Sen. Collin’s amendment would require Secretary of State John Kerry and Secretary of Defense Ashton Carter to deliver Congress a regional strategy to address the threat posed by the group. That plan would have to include provisions to aid Nigeria’s government and military, provide humanitarian assistance to displaced civilians, and support a U.N. Security Council resolution to establish a task force to combat Boko Haram in the region.
Best estimates indicate that upwards of 1.5 million people have been displaced by violence incited by the terrorist group since it had abducted 276 schoolgirls in April of last year.
In 2014, Nigeria became the largest economy in Africa after re-basing its GDP. Most of its economy’s recent growth has been realized in its commercial southern region, where investment from companies like Nestlé, Heineken, and Proctor & Gamble has yielded relative economic prosperity and an emerging middle class. However, that growth has scarcely been felt in the poverty-stricken northern region, where Boko Haram’s militants have capitalized on systemic corruption and a fractured populace.
So far, Boko Haram’s economic impact has been most devastating to the agriculture industry, which accounts for one-fifth of Nigeria’s GDP and employs 35 percent of youths aged 18-35. Agriculture is most heavily concentrated in the northern states, where conflict has decimated natural resources like land and irrigation systems.
Pressure from the conflict on the agriculture industry has had a negative impact on food prices, which rose 9.8 percent last summer. According to a Brookings report published in July 2014, “The effects of conflict on the agricultural sector are largely due to the risk of being attacked by insurgents”. Inflation is particularly damaging to marginalized rural workers who already suffer from a lack of purchasing power.

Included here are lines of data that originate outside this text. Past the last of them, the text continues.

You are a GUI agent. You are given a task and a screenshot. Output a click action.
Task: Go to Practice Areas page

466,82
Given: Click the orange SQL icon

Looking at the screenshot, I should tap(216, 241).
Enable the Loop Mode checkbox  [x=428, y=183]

Nigeria has been one of the largest African recipients of foreign direct investment. Despite escalating conflict, investment rose by 28 percent (up to $21 billion) in 2013. However, very little of the new wealth created by those investments has gone to those in the conflict-torn northern states. While the number of Nigerian millionaires has increased by over 45 percent since 2007, the number of Nigerians living in poverty has increased by 55 percent in the last decade.

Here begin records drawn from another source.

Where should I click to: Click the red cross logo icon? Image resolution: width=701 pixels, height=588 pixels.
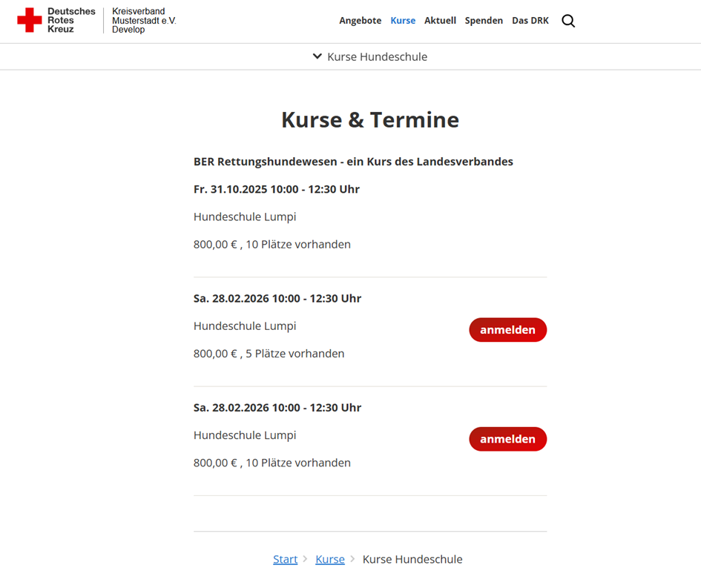[30, 20]
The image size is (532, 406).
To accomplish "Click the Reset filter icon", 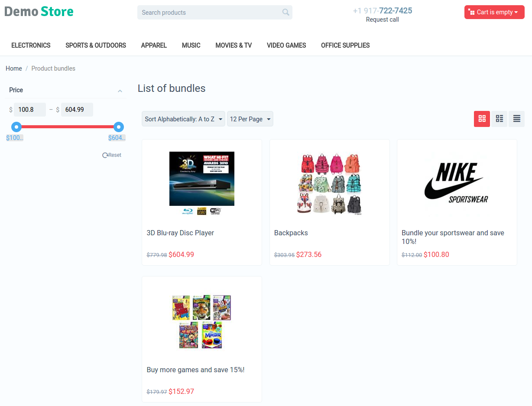I will pos(105,155).
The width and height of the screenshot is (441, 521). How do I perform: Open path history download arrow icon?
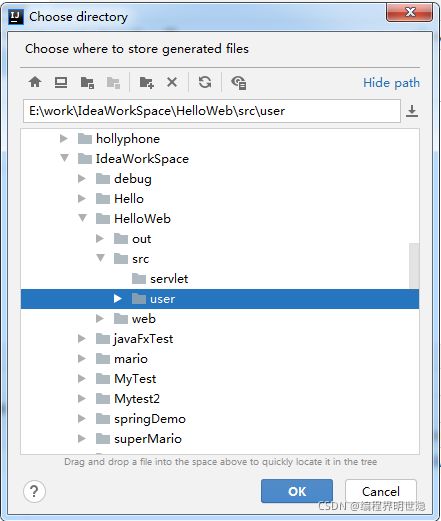tap(412, 111)
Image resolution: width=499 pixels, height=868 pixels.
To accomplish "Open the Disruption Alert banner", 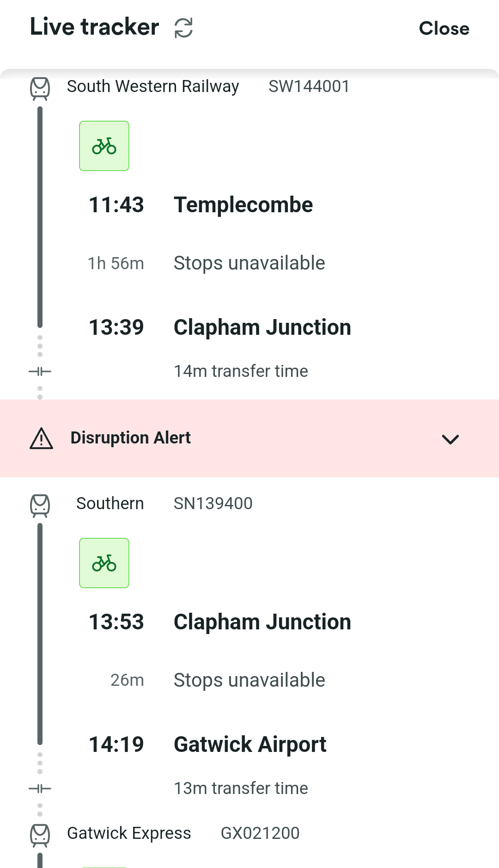I will (250, 438).
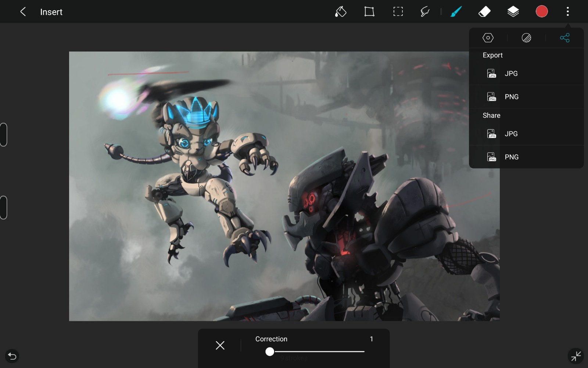Image resolution: width=588 pixels, height=368 pixels.
Task: Open the red color swatch
Action: pyautogui.click(x=541, y=12)
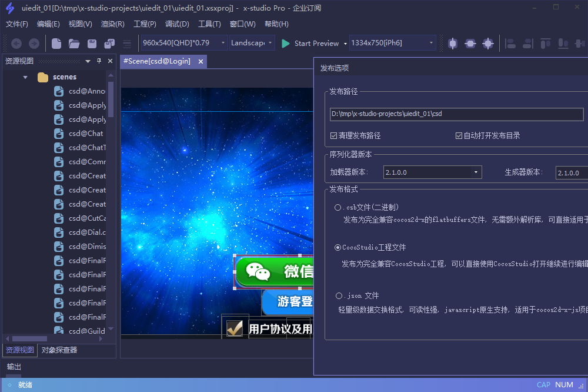Select the .csb文件(二进制) radio option
588x392 pixels.
[x=338, y=207]
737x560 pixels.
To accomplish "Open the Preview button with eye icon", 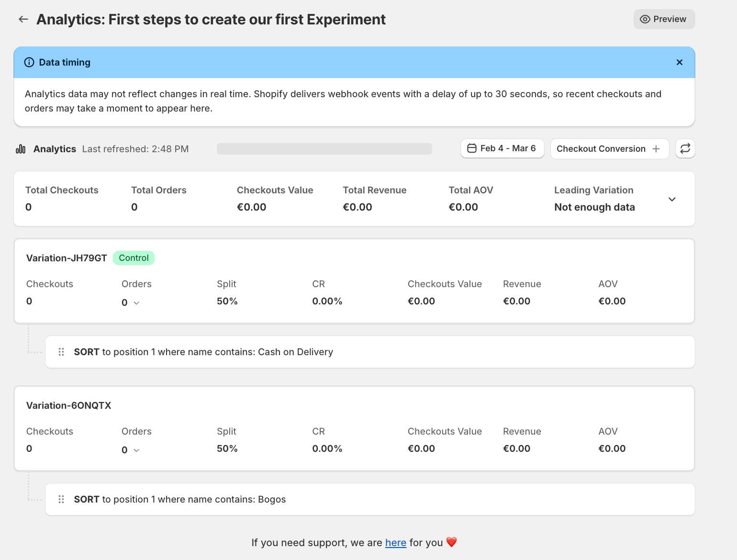I will pos(664,19).
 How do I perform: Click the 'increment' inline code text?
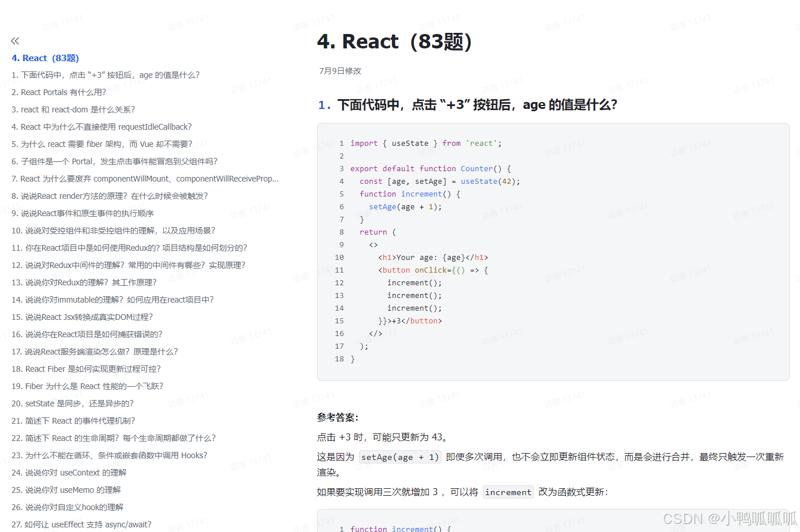(507, 492)
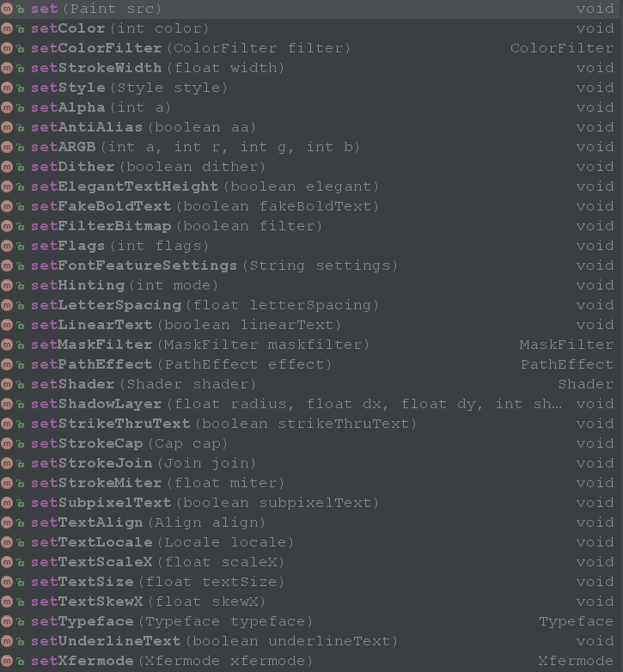Pick setUnderlineText(boolean underlineText) suggestion
The height and width of the screenshot is (672, 623).
(x=311, y=641)
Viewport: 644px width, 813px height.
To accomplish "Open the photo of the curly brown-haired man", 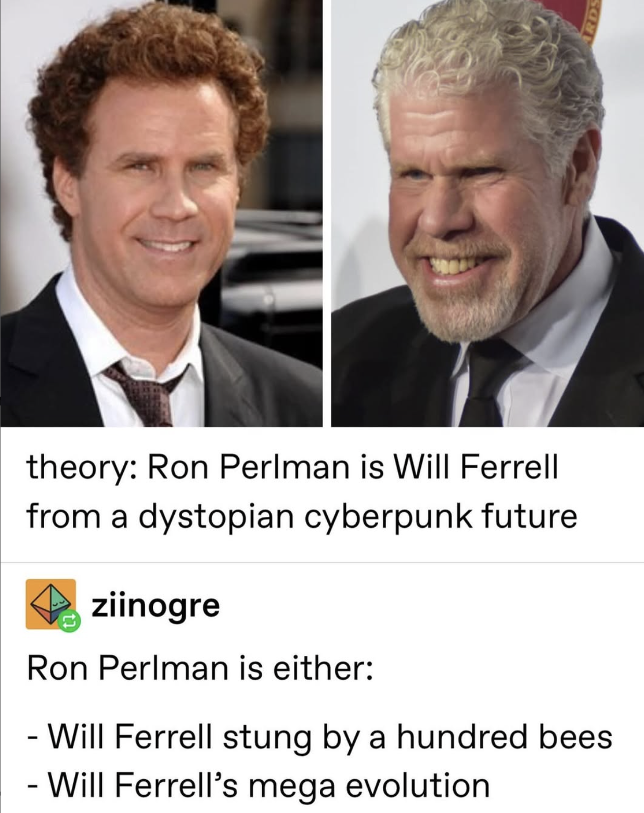I will coord(161,213).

What is most dangerous about Nigeria’s economic climate, is that to outside observers, it is continuing to thrive. Real GDP growth is projected to increase in 2016, and the currency remains stable. These figures do not reflect the urgency and instability facing the country’s most vulnerable people. They also indicate the extent to which new wealth created by foreign direct investment is heavily skewed towards the commercial southern region.

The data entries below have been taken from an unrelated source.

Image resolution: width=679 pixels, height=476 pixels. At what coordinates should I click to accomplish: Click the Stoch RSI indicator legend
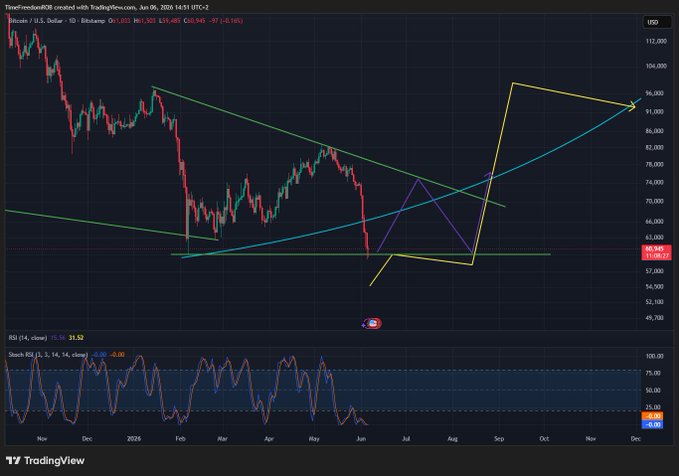(x=48, y=355)
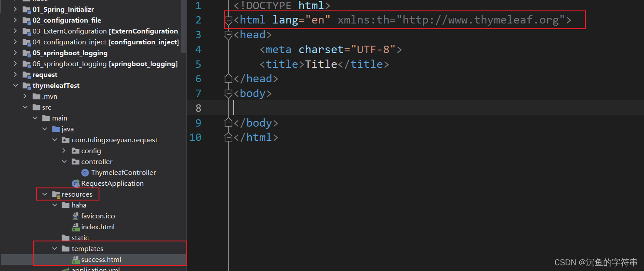Click line number 5 in the gutter
The width and height of the screenshot is (644, 271).
[198, 64]
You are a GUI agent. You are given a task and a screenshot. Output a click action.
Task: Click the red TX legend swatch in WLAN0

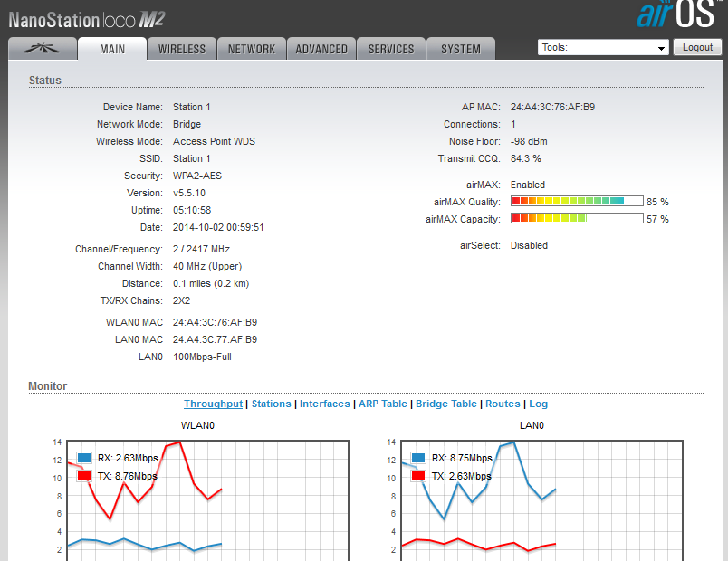tap(84, 476)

Sen. Collin’s proposed amendment comes at a time when an enormous amount of Nigerian wealth is being created by commercial investment, but efforts to guarantee its civilians basic protection against violence are insufficient or entirely neglected. Before the country’s most vulnerable citizens can begin to reestablish their means of agricultural production and gain economic stability, they need to be guaranteed defense against the predatory activities of Boko Haram’s militants.
The amendment would be the most comprehensive legislation undertaken by Congress since Boko Haram amplified its insurgency in 2012. Sen. Collins is hoping for the outlined requirements to be included in the National Defense Authorization Act, which is currently being discussed in the Senate.